Unless it is the middle of Winter, you should be able to find something tasty to juice for jelly. If all else fails or you find yourself wanting to make jelly mid-Winter, you can always use store bought fruit juice. But picking the fruit yourself makes it so much more rewarding.
Buy name brand boxed powdered pectin (sure jell) and follow the “cooked jelly” recipe for the type of jelly you are making. Most of the time it is really this simple!
- Cook fruit and drain juice
- Add water or apple juice to reach specified measurement
- Add Pectin to juice and bring to a full rolling boil
- Add specified amount of sugar
- Bring back to boil and boil for one minute
- Fill jars
- Process jars in water bath canner
The instructions are pretty easy to follow. But, there are a few tips and tricks to make the job easier.
- Use large flour sack towels to strain the fruit juice. Jelly bags and cheese cloth are more expensive and not as fine. We tie our flour sack bundled fruit pulp and hang it from our top kitchen cabinets to drain.
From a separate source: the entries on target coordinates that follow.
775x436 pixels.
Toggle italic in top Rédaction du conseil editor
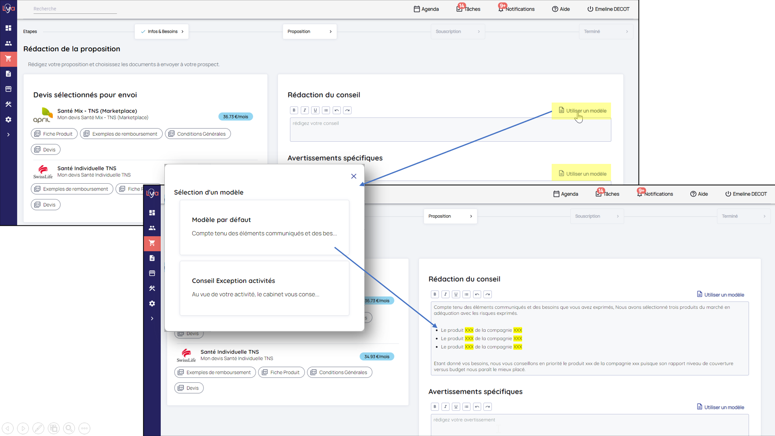305,110
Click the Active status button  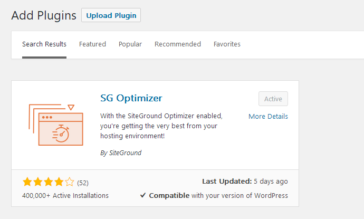coord(273,99)
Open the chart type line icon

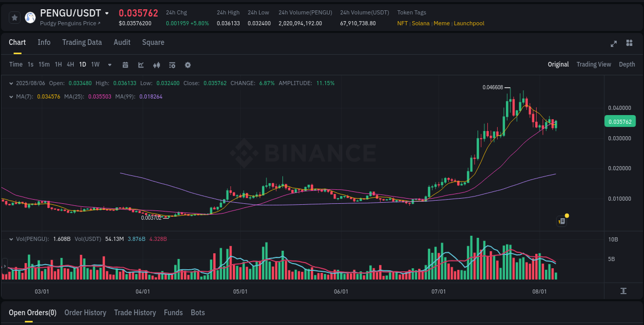140,65
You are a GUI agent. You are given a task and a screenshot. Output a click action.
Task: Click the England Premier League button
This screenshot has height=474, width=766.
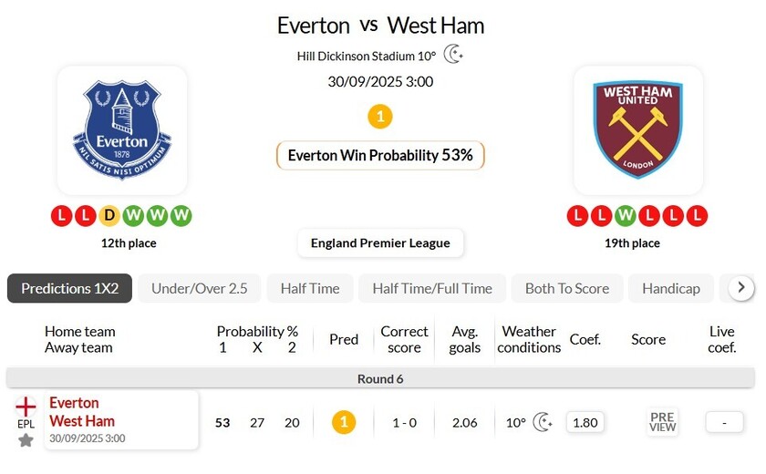pos(380,243)
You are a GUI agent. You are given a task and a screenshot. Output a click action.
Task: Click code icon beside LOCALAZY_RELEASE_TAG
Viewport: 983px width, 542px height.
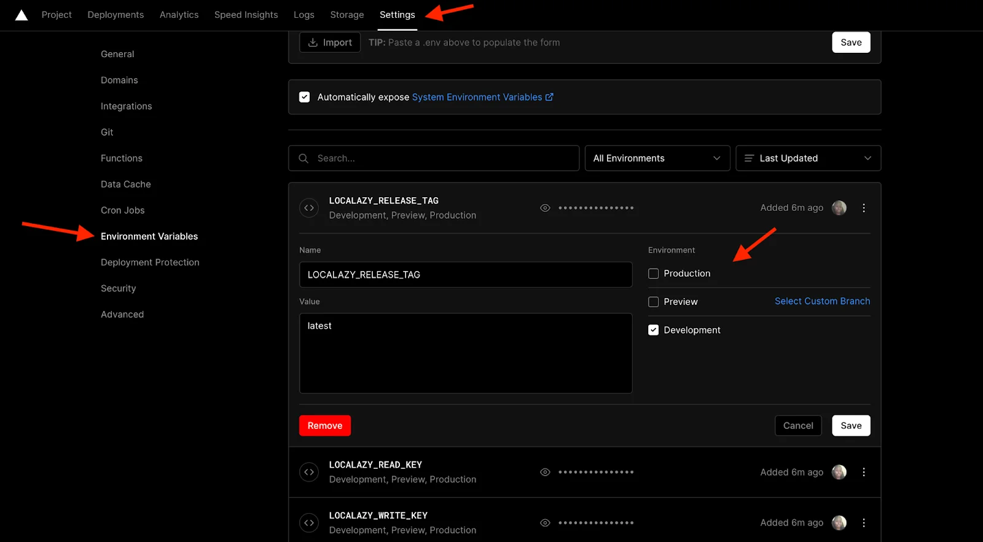309,208
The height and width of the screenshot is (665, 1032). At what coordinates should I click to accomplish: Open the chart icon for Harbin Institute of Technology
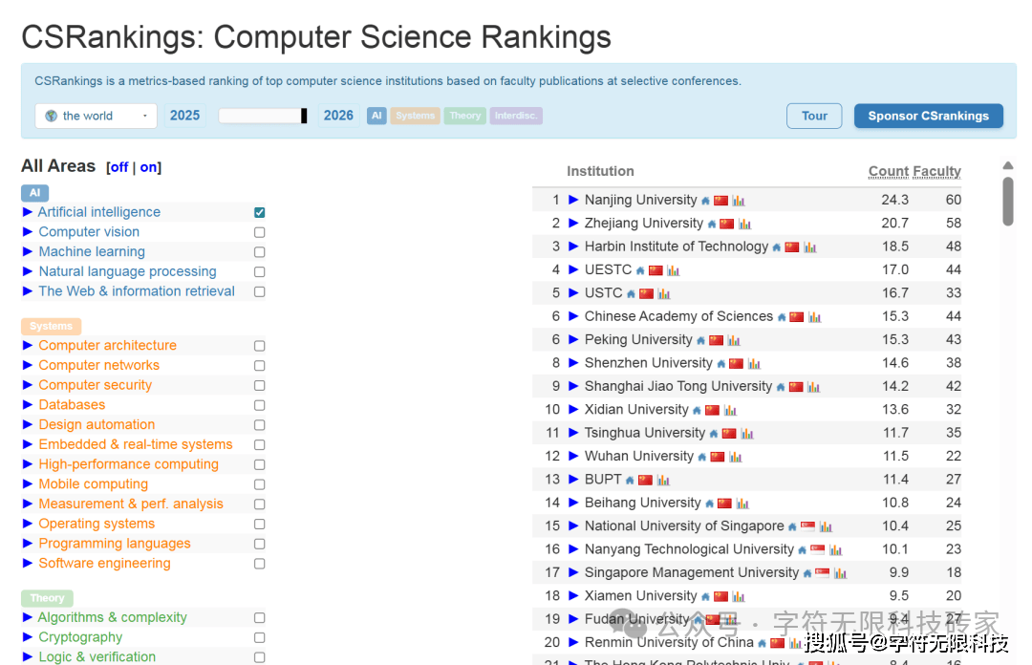click(809, 247)
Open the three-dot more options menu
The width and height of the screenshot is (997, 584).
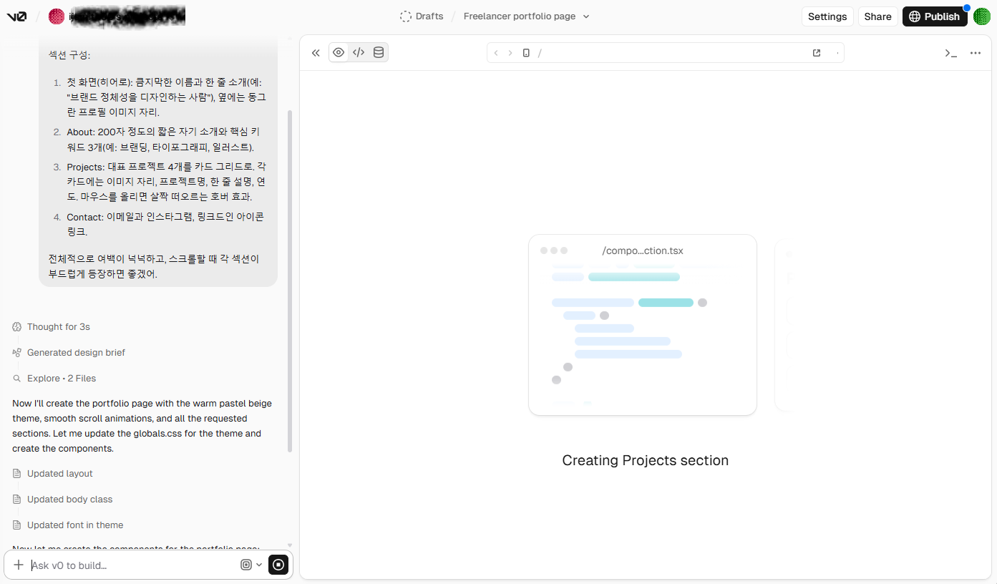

- Cook the jelly in a large heavy bottomed pot. It will expand with foam while cooking. If your pot is too small you will have a sticky mess to clean.
- You do not need special equipment for processing jars of jelly. For information on using a water bath canner click here.
- pH matters. Adding lemon juice can not only improve the flavor of some jelly, but can help the jelly to set. Lime juice can be added to enhance the flavors of most berries, but it is not a substitute for lemon juice.
- If you are experimenting with fruits not listed in the pectin instructions, source reliable recipes and when in doubt go with more sugar and an added 2 teaspoons of lemon juice.
- “Low Sugar” Pectin is just a bit stronger than regular pectin and can actually work better when processing fruits that are low in natural pectin (elderberries, apricots, cherries, strawberries and guava).
- Some fruit will cause foam to rise more than others in the cooking process. Just keep stirring and make sure that foam doesn’t overflow. When the jelly is cooked and the foam has settled, remove the foam/scum from the top of the pot with a silicone spatula before filling your jars.
- Some jelly takes a while to set. If your jelly looks like syrup after a few days, just put it in the pantry and check again in a few weeks. If it is still not set, call it syrup and enjoy amazing gourmet pancakes with fruit syrup. There are a million and one suggestions out there about how to “save” a jelly that doesn’t set. I’ve tried most with minimal (zero) success.
- Don’t forget to enter that fine looking jelly in your local county or state fair!